== 原文摘录
20110317

RMS error

给定一个x, 回归线预测出一个平均的y值, 为了评价y值与平均值的spread状况, 定义了平方平均数误差(root-mean-square error, r.m.s. error).

$\begin{displaymath}RMS Errors= \sqrt{\frac{\sum_{i=1}^n (\hat{y_i}-y_i)^2}{n}}\end{displaymath}$

ref: http://www-stat.stanford.edu/~susan/courses/s60/split/node60.html

今天的机器学习课上主要介绍了classification. 传统的分类方法主要有三种: memorization, rule based expert system, and learning from training data & prior knowledge. 个人认为最重要的部分是给出了如何在训练数据上评价预测的错误率的方法. 这里主要由浅入深给出了一个通用的"评价函数", 一般包含两个部分, 一个term是损失函数(loss function, or error on data), 一个term是regularization, 并且解释regularization部分主要是用于控制over-fitting(拟合次数越高, penalty越重). 一般而言, regularization部分的形式比较固定.

然后举了两个例子, logistic regression和SVM的error function, 这里主要学习到hinge loss对应于SVM, logistic loss对应于Boost.

最后学习到了一个通过迭代求解convex function最小值的方法: Gradient descent(梯度下降法)

http://en.wikipedia.org/wiki/Gradient_descent

这里给出一个python的代码:

The gradient descent algorithm is applied to find a local minimum of the function f(x)=x⁴-3x³+2 , with derivative f'(x)=4x³-9x². Here is an implementation in the Python programming language.

# From calculation, we expect that the local minimum occurs at x=9/4

xOld = 0
xNew = 6 # The algorithm starts at x=6
eps = 0.01 # step size
precision = 0.00001

def f_prime(x):
return 4 * x**3 - 9 * x**2

while abs(xNew - xOld) > precision:
xOld = xNew
xNew = xOld - eps * f_prime(xNew)
print("Local minimum occurs at ", xNew)

今天还学习了Optimization的概念. 是因为energy function的概念不了解, 所以采取查找相关资料的. 实际上就是寻求参数的值, 使方程的值最大化/最小化的问题. optimization多是应用数学领域研究的问题, 有的算法能提供local optimization, 有的能提供global optimization.

(哎呀Bregman iteration好难啊... 搞不定搞不定...)
====
== 任务说明 1 ==
请照抄原文中从“然后举了两个例子, logistic regression和SVM的error”到“Python programming language.”的部分。
== 任务说明 2 ==
以下说法是否与原文相符？请逐条回答“是”或“否”，并引用原文中起决定作用的语句。
(a) 原文称 regularization 部分主要用于控制 over-fitting。
(b) 原文称 hinge loss 对应于 Boost。
(c) 示例代码中的梯度下降算法从 x=0 开始。
== 任务说明 3 ==
原文提到的传统分类方法有哪些？请全部列出。
== 数据
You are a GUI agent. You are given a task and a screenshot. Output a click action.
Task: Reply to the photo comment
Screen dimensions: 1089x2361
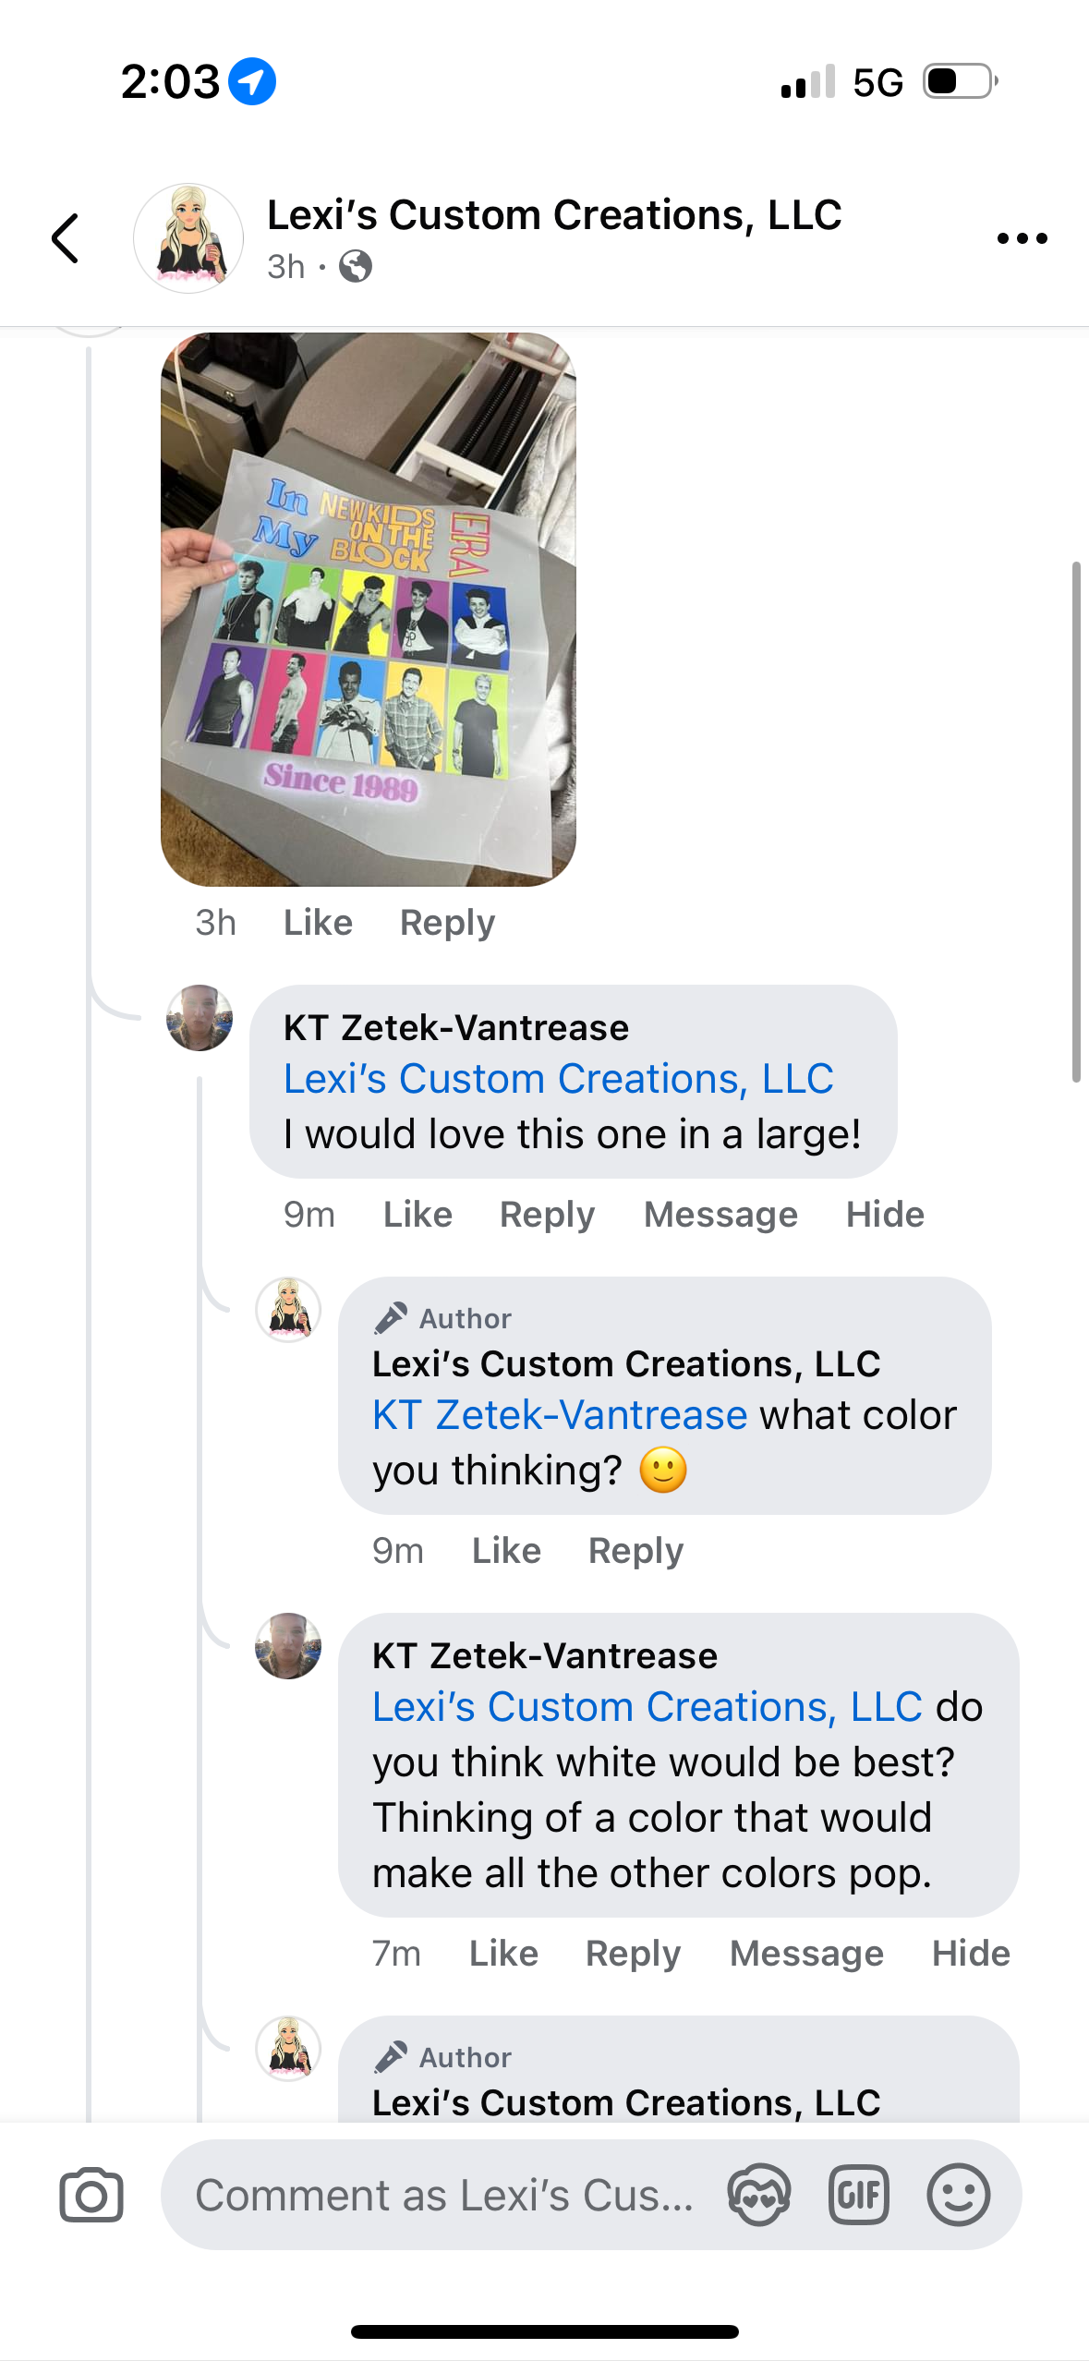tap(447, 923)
====
== 参考答案 1 ==
然后举了两个例子, logistic regression和SVM的error function, 这里主要学习到hinge loss对应于SVM, logistic loss对应于Boost.

最后学习到了一个通过迭代求解convex function最小值的方法: Gradient descent(梯度下降法)

http://en.wikipedia.org/wiki/Gradient_descent

这里给出一个python的代码:

The gradient descent algorithm is applied to find a local minimum of the function f(x)=x⁴-3x³+2 , with derivative f'(x)=4x³-9x². Here is an implementation in the Python programming language.

== 参考答案 2 ==
(a) 是。原文：“解释regularization部分主要是用于控制over-fitting”
(b) 否。原文：“hinge loss对应于SVM, logistic loss对应于Boost”
(c) 否。原文：“xNew = 6 # The algorithm starts at x=6”

== 参考答案 3 ==
memorization
rule based expert system
learning from training data & prior knowledge